The pilot study aims to compare the results of using a new respirator (OPTIFLOW
TM-High-Flow-Machine) with those from Standard-Oxygen-Therapy during the stabilization of
patients who have been hospitalized due to acute heart failure. We expect a faster and more
effective stabilization after acute cardial decompensation among the patients with the
High-Flow-machine.

The study should show whether the use of High-Flow-Therapy leads to a relevant improvement
in terms of objective clinical parameters of heart failure like those for cardial-renal
syndrome, changes in the nt-pro-BNP, weight loss, changes in the diameter of the inferior
vena cava, in terms of the degree of shortness of breath and decompensation, and whether
subjective clinical symptoms like dyspnea and quality of life differ between the two groups
of patients.

The investigators see the primary outcome of the study as the improvement of the
cardial-renal syndrome as a sign of the more effective stabilisation compared to the
standard therapy. Furthermore, the investigators expect a quicker decrease in serum
creatinine and an improvement in the creatinine clearance through therapy with the
High-Flow-Machine.
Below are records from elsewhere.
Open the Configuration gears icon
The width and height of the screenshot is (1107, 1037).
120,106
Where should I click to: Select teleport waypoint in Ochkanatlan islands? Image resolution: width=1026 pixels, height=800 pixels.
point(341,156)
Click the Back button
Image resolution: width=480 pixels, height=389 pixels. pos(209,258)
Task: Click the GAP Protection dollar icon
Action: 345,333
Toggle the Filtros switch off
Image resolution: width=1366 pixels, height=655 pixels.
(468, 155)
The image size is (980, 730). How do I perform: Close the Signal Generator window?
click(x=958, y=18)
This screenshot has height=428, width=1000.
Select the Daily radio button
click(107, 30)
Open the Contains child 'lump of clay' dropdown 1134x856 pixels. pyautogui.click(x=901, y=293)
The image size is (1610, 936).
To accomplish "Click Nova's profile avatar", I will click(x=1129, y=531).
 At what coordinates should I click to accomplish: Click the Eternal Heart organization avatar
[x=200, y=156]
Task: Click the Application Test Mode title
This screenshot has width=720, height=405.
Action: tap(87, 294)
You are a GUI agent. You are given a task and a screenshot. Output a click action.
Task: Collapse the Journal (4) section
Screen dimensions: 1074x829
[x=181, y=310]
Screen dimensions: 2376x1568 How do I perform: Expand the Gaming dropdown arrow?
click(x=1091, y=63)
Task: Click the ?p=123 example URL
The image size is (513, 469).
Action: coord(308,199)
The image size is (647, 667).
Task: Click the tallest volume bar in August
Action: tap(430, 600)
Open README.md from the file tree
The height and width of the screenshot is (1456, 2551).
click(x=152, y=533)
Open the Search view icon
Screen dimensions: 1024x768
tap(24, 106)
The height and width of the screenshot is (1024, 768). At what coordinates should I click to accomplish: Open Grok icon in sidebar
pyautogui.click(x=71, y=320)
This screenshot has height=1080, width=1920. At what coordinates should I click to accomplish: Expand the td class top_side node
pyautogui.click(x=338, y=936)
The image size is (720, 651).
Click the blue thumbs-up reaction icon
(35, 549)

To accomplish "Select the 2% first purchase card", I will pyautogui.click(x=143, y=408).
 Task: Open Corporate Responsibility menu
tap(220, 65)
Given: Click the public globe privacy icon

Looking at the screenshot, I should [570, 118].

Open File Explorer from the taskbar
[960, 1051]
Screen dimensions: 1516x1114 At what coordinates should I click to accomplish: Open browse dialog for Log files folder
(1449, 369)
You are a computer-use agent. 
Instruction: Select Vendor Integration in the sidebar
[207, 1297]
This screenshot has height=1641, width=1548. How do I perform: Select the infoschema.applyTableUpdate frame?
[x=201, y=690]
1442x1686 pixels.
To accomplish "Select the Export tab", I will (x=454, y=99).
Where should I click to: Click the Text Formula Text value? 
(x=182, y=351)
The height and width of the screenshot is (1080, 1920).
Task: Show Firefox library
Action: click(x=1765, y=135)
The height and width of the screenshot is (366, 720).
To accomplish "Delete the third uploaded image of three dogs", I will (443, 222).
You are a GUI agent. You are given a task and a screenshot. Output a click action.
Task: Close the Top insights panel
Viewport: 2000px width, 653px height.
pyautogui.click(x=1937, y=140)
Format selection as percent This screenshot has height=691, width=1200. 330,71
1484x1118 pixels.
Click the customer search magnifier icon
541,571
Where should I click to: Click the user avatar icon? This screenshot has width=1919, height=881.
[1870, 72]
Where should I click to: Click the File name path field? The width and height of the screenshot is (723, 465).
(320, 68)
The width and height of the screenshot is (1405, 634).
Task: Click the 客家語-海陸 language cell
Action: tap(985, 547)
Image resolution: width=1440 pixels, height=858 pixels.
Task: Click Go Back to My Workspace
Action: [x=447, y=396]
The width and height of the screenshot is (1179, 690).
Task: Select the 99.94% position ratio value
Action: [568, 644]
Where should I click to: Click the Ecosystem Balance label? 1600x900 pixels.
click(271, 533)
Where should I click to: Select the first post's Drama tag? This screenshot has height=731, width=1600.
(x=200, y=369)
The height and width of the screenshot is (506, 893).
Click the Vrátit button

In terms of secondary outcomes of the study, the investigators are
interested in also comparing e.g., the duration of hospital stays, 90-day mortality, and
rehospitalisation within three months. Here, the investigators expect a quicker improvement
in the subjective shortness of breath of the patients who are treated using the
Hifh-Flow-Machine. Moreover, we believe that along with the individual subjective
improvements (quality of life survey), the patients will experience a quicker release from
the hospital and in this way, lead to a healthcare economic improvement among patients with
repeated hospitalizations who usually have chronic problems.

It is also of great interest to us, whether the biomarker BNP is an appropriate parameter
for determining the faster stabilization of the patient and whether the degree of
improvement of subjective dyspnea is correlated with the time needed until the patient has
been stabilised.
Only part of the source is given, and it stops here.